Verilen metin =>

——

Geçen hafta ortasında kızımla ve torunumla Ankara'ya uçtuk. Yaşamın getirdiği şartlar dolayısıyla aileler her bir tarafa dağılmış, ekmek kavgasında. Çocuklarımız doğdukları şehirlerden ayrılıyorlar. Mesafeler uzun olunca da bayramlarımızda yalnızlaşılıyor. Zaten çok uzun bir zamandır bayramların adı "Tatil" oluyor. Neyse bazen denk düşünce tatilleriniz de bayram oluyor. İşte böyle bir zaman dilimi yarattık. Ankara'da çalışan oğlumu ziyarete gittik. Gerçi babamız işlerinin yoğunluğu nedeniyle gelemedi ama, yakaladığımız zamanı değerlendirmek zorundayız.

——

Veri kümesi kesiti =>
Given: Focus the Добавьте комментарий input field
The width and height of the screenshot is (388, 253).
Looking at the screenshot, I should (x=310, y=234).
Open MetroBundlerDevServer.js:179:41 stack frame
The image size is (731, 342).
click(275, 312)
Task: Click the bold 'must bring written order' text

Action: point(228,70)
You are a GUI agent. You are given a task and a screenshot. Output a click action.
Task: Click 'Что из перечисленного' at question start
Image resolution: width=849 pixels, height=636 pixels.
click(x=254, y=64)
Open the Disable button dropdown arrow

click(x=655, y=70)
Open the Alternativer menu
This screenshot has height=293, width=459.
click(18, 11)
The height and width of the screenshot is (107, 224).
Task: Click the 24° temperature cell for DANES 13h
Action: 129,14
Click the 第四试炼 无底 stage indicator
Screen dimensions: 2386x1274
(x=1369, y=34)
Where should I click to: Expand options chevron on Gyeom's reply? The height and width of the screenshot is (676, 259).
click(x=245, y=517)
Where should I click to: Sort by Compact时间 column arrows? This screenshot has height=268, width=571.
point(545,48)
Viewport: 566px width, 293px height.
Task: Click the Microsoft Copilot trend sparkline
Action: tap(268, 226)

——

Görev listesi =>
1. Ankara ziyaretini anlatan metinde birinci çoğul şahısla geçmiş zamanda çekimlenmiş fiilleri metindeki sırasıyla listeleyin.
2. Ankara ziyaretini anlatan metinde "Geçen hafta ortasında" ile başlayıp "zamanı değerlendirmek zorundayız." ile biten bölümün tamamını, "torunumla" yerine "yeğenimle" koyarak güncellenmiş biçimde yeniden yazın.
3. Ankara ziyaretini anlatan metni iki cümleyle özetleyin.

Görev yanıtları =>
1. uçtuk, yarattık, gittik

2.
Geçen hafta ortasında kızımla ve yeğenimle Ankara'ya uçtuk. Yaşamın getirdiği şartlar dolayısıyla aileler her bir tarafa dağılmış, ekmek kavgasında. Çocuklarımız doğdukları şehirlerden ayrılıyorlar. Mesafeler uzun olunca da bayramlarımızda yalnızlaşılıyor. Zaten çok uzun bir zamandır bayramların adı "Tatil" oluyor. Neyse bazen denk düşünce tatilleriniz de bayram oluyor. İşte böyle bir zaman dilimi yarattık. Ankara'da çalışan oğlumu ziyarete gittik. Gerçi babamız işlerinin yoğunluğu nedeniyle gelemedi ama, yakaladığımız zamanı değerlendirmek zorundayız.

3. Yaşam şartları yüzünden aileler dağıldığı ve çocuklar doğdukları şehirlerden ayrıldığı için bayramlarda yalnızlaşılıyor. Anlatıcı da kızı ve torunuyla Ankara'ya uçarak orada çalışan oğlunu ziyaret etti, ancak işleri yoğun olan babaları gelemedi.